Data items
────────────────────

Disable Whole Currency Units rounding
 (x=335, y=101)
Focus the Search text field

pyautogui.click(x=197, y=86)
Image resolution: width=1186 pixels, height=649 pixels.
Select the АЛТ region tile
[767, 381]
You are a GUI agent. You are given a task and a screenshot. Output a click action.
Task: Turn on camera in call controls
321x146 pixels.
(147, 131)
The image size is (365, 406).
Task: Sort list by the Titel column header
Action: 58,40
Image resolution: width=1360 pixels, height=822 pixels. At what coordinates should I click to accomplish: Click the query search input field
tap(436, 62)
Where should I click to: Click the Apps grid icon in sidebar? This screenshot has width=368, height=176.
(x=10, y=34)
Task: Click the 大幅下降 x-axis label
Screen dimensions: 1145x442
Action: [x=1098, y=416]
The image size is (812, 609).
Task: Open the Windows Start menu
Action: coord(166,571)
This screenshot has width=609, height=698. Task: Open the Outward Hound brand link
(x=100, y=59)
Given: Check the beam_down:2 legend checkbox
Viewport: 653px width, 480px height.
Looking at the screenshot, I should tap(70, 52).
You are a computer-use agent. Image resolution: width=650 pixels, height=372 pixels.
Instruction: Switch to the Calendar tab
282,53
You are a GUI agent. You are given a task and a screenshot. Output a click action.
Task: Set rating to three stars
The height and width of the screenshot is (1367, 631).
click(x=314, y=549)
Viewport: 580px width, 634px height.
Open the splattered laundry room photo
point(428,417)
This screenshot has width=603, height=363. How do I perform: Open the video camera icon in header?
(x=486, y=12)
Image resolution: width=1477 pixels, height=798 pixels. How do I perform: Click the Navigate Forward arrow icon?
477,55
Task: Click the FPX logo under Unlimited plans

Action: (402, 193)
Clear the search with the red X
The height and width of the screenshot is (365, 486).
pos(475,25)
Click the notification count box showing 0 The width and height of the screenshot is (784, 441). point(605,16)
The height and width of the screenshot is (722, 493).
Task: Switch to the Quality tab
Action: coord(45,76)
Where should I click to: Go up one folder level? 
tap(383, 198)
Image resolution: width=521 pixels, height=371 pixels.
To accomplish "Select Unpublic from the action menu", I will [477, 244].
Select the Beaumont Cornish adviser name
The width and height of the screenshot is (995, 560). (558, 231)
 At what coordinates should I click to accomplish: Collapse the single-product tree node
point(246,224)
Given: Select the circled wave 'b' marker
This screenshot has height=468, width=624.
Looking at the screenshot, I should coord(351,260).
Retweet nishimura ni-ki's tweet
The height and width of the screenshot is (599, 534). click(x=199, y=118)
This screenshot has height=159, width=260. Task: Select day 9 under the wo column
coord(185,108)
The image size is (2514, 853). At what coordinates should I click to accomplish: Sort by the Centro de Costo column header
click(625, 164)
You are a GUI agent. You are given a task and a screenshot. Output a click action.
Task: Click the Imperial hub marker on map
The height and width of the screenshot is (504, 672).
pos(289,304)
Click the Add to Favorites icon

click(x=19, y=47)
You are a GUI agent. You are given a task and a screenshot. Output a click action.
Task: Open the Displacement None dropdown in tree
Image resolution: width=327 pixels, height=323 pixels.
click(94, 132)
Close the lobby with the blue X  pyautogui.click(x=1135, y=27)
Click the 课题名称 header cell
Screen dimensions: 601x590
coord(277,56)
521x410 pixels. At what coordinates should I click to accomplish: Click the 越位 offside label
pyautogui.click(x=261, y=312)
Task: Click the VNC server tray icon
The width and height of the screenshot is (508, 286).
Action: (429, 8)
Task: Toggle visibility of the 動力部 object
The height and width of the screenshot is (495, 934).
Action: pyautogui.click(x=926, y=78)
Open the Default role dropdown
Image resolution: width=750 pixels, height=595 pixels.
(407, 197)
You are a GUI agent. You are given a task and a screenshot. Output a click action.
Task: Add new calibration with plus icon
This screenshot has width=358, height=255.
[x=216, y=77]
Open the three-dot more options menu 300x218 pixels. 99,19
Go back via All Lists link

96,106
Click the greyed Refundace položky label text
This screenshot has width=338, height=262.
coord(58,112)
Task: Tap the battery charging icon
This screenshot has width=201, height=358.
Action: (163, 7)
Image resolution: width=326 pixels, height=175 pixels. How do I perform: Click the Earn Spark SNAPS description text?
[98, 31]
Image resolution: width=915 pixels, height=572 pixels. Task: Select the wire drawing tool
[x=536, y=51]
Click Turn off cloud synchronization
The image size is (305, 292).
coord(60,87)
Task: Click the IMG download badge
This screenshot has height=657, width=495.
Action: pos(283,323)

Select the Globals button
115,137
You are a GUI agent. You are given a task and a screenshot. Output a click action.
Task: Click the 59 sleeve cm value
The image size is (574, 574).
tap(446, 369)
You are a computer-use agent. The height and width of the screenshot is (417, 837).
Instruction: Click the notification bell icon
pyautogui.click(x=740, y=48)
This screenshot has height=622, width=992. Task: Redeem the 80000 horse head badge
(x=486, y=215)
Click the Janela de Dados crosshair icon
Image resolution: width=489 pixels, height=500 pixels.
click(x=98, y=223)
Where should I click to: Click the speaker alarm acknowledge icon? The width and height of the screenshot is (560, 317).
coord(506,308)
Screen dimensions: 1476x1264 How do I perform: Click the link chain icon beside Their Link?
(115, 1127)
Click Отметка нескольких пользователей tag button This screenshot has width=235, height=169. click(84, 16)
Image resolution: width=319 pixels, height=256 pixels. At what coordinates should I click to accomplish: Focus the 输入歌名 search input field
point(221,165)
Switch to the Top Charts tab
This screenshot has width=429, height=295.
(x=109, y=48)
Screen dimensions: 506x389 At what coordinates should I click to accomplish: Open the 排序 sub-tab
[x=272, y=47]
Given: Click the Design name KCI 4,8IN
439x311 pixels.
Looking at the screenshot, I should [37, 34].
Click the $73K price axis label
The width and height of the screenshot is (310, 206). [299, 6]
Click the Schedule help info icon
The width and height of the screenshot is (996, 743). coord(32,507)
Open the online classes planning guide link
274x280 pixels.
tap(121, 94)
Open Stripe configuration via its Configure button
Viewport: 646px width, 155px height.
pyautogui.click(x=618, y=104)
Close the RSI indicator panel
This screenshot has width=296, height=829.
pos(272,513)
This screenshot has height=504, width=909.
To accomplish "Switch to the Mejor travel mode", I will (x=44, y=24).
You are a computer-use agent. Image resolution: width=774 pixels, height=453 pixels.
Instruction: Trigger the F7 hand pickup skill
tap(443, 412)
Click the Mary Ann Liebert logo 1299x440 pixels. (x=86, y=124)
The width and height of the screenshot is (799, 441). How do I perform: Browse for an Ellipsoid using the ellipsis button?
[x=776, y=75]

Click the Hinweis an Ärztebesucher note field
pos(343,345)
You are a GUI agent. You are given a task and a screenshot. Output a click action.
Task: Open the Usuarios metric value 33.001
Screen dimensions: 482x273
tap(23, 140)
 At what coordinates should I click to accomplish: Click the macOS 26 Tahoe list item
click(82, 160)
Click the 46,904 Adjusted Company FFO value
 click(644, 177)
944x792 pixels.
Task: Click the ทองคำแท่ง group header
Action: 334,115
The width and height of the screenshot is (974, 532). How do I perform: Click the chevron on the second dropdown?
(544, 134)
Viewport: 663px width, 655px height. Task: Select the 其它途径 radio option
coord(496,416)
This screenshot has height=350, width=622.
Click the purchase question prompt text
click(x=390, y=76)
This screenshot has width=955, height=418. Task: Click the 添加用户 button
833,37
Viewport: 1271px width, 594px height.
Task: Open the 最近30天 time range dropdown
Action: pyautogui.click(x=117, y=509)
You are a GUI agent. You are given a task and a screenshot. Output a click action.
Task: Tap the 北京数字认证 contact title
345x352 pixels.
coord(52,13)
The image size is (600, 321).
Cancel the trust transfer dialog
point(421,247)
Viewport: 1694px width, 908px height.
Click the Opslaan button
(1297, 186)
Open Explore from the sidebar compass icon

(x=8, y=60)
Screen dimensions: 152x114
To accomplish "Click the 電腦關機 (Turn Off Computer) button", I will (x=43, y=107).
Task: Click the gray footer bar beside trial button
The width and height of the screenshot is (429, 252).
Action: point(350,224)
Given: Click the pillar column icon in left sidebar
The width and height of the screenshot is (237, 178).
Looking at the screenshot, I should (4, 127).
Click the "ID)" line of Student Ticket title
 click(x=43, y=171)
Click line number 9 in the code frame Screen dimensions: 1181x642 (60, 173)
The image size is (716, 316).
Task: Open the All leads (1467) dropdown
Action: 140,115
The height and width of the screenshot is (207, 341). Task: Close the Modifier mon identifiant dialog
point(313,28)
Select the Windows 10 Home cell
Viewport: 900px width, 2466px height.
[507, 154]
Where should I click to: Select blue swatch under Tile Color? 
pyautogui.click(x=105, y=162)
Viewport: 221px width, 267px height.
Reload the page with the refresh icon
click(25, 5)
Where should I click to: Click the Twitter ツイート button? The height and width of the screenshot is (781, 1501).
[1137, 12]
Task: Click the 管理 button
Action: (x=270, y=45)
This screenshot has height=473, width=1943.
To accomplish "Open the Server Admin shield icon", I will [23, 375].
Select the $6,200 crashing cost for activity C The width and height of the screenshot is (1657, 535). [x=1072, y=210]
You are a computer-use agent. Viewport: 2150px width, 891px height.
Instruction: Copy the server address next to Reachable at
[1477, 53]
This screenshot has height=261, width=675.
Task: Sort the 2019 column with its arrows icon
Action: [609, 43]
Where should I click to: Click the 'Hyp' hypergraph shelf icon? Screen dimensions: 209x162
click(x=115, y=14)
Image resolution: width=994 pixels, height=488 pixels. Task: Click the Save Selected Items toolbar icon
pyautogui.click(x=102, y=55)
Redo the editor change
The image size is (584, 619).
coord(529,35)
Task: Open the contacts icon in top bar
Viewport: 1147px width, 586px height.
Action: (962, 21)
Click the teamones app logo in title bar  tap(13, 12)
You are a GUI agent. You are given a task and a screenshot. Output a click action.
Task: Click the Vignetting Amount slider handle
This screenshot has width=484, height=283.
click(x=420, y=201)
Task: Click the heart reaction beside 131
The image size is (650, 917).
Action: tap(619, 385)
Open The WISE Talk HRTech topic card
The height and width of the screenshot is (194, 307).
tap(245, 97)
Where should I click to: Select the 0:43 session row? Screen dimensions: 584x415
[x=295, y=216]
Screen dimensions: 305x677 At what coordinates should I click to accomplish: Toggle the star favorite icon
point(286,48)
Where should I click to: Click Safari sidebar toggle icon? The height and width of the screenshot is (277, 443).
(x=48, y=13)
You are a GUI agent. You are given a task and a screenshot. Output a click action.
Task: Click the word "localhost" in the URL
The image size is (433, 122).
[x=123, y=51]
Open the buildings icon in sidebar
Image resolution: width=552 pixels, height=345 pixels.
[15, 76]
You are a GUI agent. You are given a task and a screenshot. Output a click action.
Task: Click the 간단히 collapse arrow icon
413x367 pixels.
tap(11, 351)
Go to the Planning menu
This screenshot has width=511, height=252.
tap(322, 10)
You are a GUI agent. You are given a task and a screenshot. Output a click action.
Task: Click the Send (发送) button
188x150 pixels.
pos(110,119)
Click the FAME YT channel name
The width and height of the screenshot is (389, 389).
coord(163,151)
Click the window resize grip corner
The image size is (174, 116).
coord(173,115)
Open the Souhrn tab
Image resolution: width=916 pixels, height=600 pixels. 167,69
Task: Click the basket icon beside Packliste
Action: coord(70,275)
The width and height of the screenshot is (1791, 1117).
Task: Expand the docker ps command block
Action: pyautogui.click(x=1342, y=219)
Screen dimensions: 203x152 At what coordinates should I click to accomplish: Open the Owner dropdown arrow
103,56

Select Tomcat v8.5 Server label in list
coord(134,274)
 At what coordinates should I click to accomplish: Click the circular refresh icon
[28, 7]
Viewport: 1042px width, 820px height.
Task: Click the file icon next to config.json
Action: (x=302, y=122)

────────────────────

- TASK TO COMPLETE
Tally the lines of the records that contain the word "will" and state the total alone.

- TASK SOLUTION
4